In the 2001 Stanley Cup playoffs, the Red Wings were eliminated in the first round by the Los Angeles Kings thanks to ex-Avalanche player Adam Deadmarsh, who had been traded away mid-season for Rob Blake.

A game between the Red Wings and Avalanche at the Pepsi Center on March 23, 2002, broke into a brawl (much smaller than the previous two) when Kirk Maltby came into Patrick Roy's net and Roy took exception. The brawl continued when Red Wings goaltender Dominik Hasek skated down the length of the ice to confront Roy but tripped on a discarded stick, causing him to crash into and knock over Roy. Infuriated, Roy threw off his gloves and mask to fight as Hasek did the same, but the two were restrained by the officials, thus preventing Roy from fighting a third Red Wing goaltender since 1997. The Red Wings would also go on to win this game 2–0. The two teams would meet in the Western Conference finals where the Red Wings won the series in seven games, highlighted by a 7–0 win in game seven en route to winning the Stanley Cup against the Carolina Hurricanes in five games.

As players began to leave each team through free agency, trades or retirements, the rivalry began to die down. The two teams would only meet in the playoffs one more time, which came in the 2008 Western Conference semifinals where the Red Wings swept the Avalanche en route to winning the Stanley Cup. Detroit has since moved to the Eastern conference in the 2013–14 season, making the only way the two teams can meet in the playoffs is if both reach the Stanley Cup Final.

The two teams played each other in the 2016 NHL Stadium Series where the Red Wings won 5–3 with Brad Richards scoring the game-winning goal with 1 minute left to put the Red Wings ahead 4-3 followed by Darren Helm scoring an empty net goal 40 seconds later to put the Red Wings ahead 5–3. The Avalanche won the alumni game 5–2 the day before led by Roy. Avalanche general manager Joe Sakic, who was the captain for the Avalanche during the Fight Night at the Joe, keeps a picture on his wall of the alumni game.

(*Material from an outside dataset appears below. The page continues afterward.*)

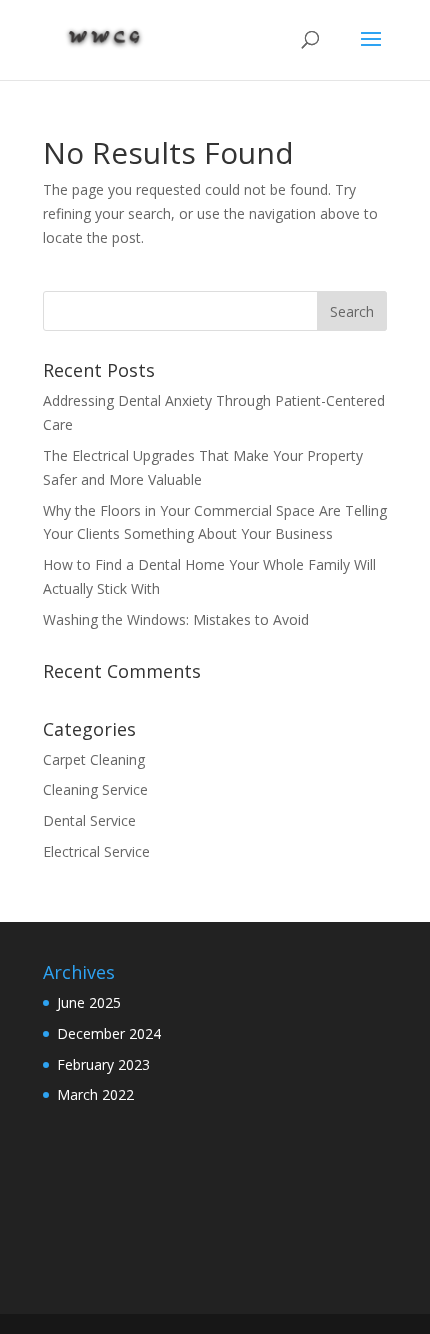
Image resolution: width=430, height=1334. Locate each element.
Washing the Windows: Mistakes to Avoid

Sakic won his third Stanley Cup with the Avalanche as vice president and general manager at the conclusion of the 2021–22 season. Former Detroit Red Wing Darren Helm was signed to the Avalanche prior to the season and scored the second round series-clinching goal with 5.6 seconds left in game six against the St. Louis Blues. He then became the only player to win the Stanley Cup with Detroit and Colorado. Cale Makar became only the third player in NHL history to win the James Norris Memorial Trophy and Conn Smythe Trophy in the same season, the last player to accomplish this was Detroit's Nicklas Lidström (2001–02).

In June 2022, ESPN released an E:60 documentary titled Unrivaled, detailing the history of the rivalry.